**Given text:**
==================================================

Attention deficit hyperactivity disorder (ADHD) is a neurodevelopmental disorder characterized by inattention, hyperactivity and impulsivity. The symptoms can affect the areas of cognition, behaviour, emotion and social functioning.1

Attention deficit hyperactivity disorder is fairly prevalent in children and adolescents. The global prevalence ranges between 5.9% and 7.1%, and it has been estimated at 6.8% in Spain.2 It is generally more prevalent in boys compared to girls, with a ratio that ranges from 2:1 to 9:1.3 Longitudinal studies suggest that one to two thirds of individuals given a diagnosis of ADHD in childhood continue to have symptoms in adulthood.4 When it comes to the core symptoms, differences based on sex have been reported, as boys are more likely to exhibit a hyperactive pattern and tend to have poorer response inhibition and cognitive flexibility compared to girls.5

In the field of neuropsychology, the role of frontal neural networks and executive functions, especially in attentional control, cognitive flexibility, planning and vigilance. Research has shown that young children with ADHD have problems doing tasks that require attentional control, including the abilities to stay focused, switch tasks and avoid distractions.6 There is also evidence of a decreased cognitive flexibility in individuals with ADHD, which is reflected in difficulty adjusting behaviour to different situations or shift cognitive sets.7 The impact of ADHD on executive functions can have important repercussions on the development and wellbeing of children. Individuals with difficulties in reading and writing usually have underlying impairments in phonological processing but also in other processes, including executive functions. In fact, the association between ADHD and reading and writing learning disabilities is frequent, with the prevalence of such comorbidities estimated at 15%–30%.8

One of the key elements in the diagnosis of ADHD is the assessment of the symptoms in different settings, that is, at school and at home. One of the greatest challenges of neuropsychological evaluations is the ecological validity of the tests, that is, the differences that may exist between what is measured by the applied tests and actual functioning outside the care setting.9 In many cases, test scores are not an accurate reflection of the actual difficulties experienced by individuals with ADHD, as the structure of the tests may facilitate performance and mask problems. For the purpose of assessing the degree of the problems that children experience at school and at home and the resulting impact, in addition to the interview, it may be helpful to use standardised questionnaires to document and quantify these difficulties.10

The primary objective of our study was to improve our knowledge of the cognitive phenotype of patients with a diagnosis of ADHD. To this end, we assessed the impact of ADHD on cognitive functions (including executive functions), and, given the known association with learning disorders, the incidence of difficulties in the basic areas of learning in boys and girls with ADHD. Due to the different presentation described in relation to sex in children and adolescents, we also decided to assess whether there were differences based on sex in the information provided by parents and teachers in the questionnaires for the ADHD group. Our aim is to increase our understanding of ADHD, as it does not focus solely on executive functions, but entailed an exhaustive evaluation encompassing the main domains of cognition.

==================================================

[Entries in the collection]
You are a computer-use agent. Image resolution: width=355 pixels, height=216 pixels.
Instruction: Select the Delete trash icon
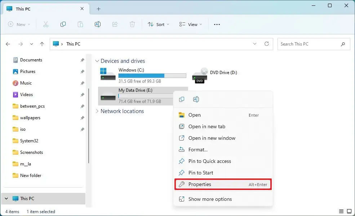coord(132,24)
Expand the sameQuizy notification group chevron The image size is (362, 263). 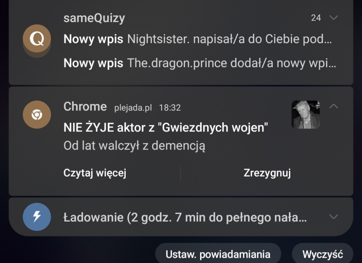333,18
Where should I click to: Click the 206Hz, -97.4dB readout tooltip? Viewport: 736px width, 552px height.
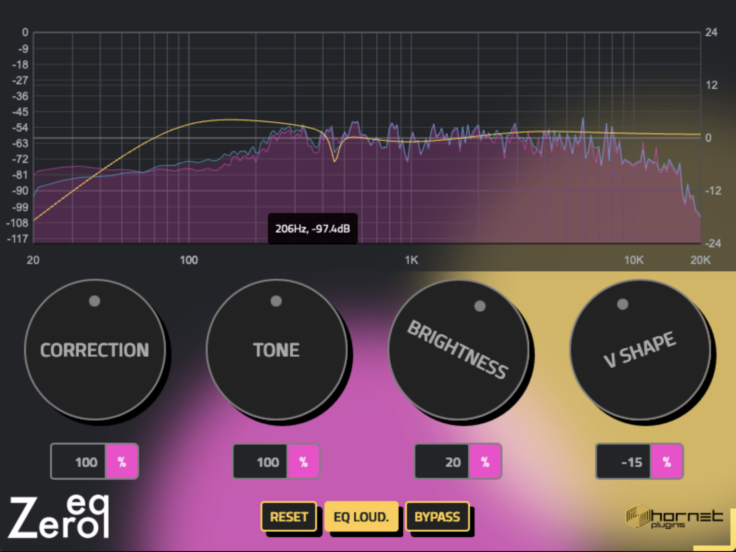(x=313, y=229)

==================================================

**Requirement 1:** Summarize the introduction on ADHD in two sentences.
**Requirement 2:** Carry on the introduction on ADHD from its last sentence.

**Final answer 1:** ADHD is a neurodevelopmental disorder marked by inattention, hyperactivity and impulsivity that is fairly prevalent in children and adolescents, more so in boys. It affects executive functions and frequently co-occurs with reading and writing learning disabilities, and the study set out to improve knowledge of its cognitive phenotype by assessing cognitive functions, difficulties in the basic areas of learning, and sex differences in parent and teacher questionnaires.

**Final answer 2:**
We conducted a retrospective observational and analytical study. The total sample (N = 48) comprised 2 groups: a group of children with a diagnosis of ADHD (n = 24) referred to our centre for evaluation, and a control group of neurotypical children (n = 24) without a diagnosis of ADHD, selected from the database of the child and adolescent clinical psychology outpatient clinic of our hospital.

The criteria for inclusion in the ADHD group were: (1) Age 6–18 years, (2) having received a diagnosis of ADHD based on the Diagnostic and Statistical Manual of Mental Disorders, Fifth Edition (DSM-5) criteria, and not having received another psychiatric diagnosis (except for ADHD and specific learning disorders as defined in the DSM-5. The exclusion criteria were: (1) having significant and uncorrected sensory disorders that could have been a source of bias evaluation, (2) having any form of neurologic disease or medical condition (including intellectual disability or other neurodevelopmental disorders) that could affect the results of the evaluation, (3) being in treatment with psychotropic medication at the time of the evaluation (4) not having ever received any form of medication for ADHD and (5) abnormal behaviour during the assessment that could have affected the results.

The inclusion criteria for the neurotypical control group were: (1) age 6–18 years and (2) not having received a diagnosis of ADHD based on the DSM-5 criteria. The exclusion criteria were: (1) having significant and uncorrected sensory disorders that could have been a source of bias evaluation, (2) having any form of neurologic disease or medical condition (including neurodevelopmental disorders) that could affect the results of the evaluation, (3) being in treatment with psychotropic medication at the time of the evaluation and (4) abnormal behaviour during the assessment that could have affected the results.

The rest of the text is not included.